I decided that the best way to align the crest of the shell with the crest of the frame would be to mark the center of both pieces with a line. After I had drawn this vertical reference line, and drew a horizontal one as well.
In the picture below you'll notice that I there is a perimeter of sorts around the edge of the shell. By using the vertical and horizontal reference lines I was able to determine the appropriate size of the shell. At the same time I was able to remove material from all four sides. This was imperative, since all four sides still had hardened epoxy that had squeezed out from the two pieces of luan during the lamination process.
A better view of the perimeter is seen below.
Before I made the cut, I decided that I would double check my measurements of the interior of the frame. I also decided that, at this time, it would be good to go ahead and put some temporary screws into the corners.
Satisfied with my second round of measurements, I went back out and made the final cuts.
I then carried the plywood shell back into the house and placed it in the frame. It was a snug fit.
Now it was time to take the rabbet down from 3/8 inch to 3/4 inch. Even though I had used the straight bit in the router to cut the rabbet in the mock-up pieces, I still thought it would be a smart move to do a little practice run or two on a piece of scrap material first.
First, I tackled the straight pieces.
I had to make an odd little jog at the end of the pieces so that I didn't interfere with the lap joints that already existed.
The rabbeted surface is rough on account of the free-handed nature of this cut. I simply followed the pencil line that I had drawn. This was the best I could do under these conditions. One little slip and I could have ruined the piece.
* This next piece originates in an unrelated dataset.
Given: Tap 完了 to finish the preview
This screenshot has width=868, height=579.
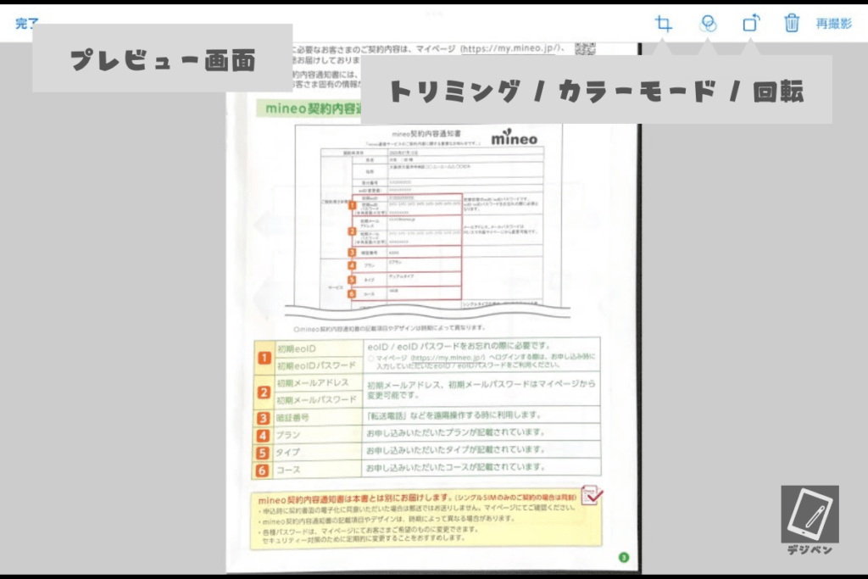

The free-handed cuts on the curved pieces were even more of a cause for sweat to appear on my brow.
About half-way through these cuts, the straight bit on the router gave out. When the router starts slowing down and the wood starts smoking, you know that the bit has lost its edge.
With a new bit in the router, I finished the cuts. Then I cleaned up the rough edges of the cuts with a heavy-duty sanding wheel on the Dremel.
After lots mental and physical effort I had, at last, produced four pieces that were ready to be permanently joined to form the frame for the companionway hatch.
This ends the first part of my four-part series on the construction of a companionway hatch for the Ericson 25.